### What is expected
Entries follow. Return each line that contains the word "agent".

[Records for the exercise Boundary: Start]

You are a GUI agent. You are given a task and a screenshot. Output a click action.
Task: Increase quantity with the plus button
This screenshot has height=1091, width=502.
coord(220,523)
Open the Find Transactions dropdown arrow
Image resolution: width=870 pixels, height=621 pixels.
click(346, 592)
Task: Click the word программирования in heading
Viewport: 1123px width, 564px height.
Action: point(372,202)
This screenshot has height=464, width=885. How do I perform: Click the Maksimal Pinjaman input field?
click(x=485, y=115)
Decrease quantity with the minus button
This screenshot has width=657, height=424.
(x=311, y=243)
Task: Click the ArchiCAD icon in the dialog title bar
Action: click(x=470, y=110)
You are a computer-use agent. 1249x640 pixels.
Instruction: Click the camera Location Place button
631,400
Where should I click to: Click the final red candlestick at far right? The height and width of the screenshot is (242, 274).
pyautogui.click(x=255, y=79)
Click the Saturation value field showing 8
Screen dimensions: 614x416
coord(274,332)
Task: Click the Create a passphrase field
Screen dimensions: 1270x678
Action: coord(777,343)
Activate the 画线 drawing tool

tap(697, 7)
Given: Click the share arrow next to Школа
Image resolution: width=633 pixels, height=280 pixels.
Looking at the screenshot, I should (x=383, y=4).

[Records for the exercise Boundary: End]

### Answer to this exercise
You are a GUI agent. You are given a task and a screenshot. Output a click action.
You are a computer-use agent. 1249x640 pixels.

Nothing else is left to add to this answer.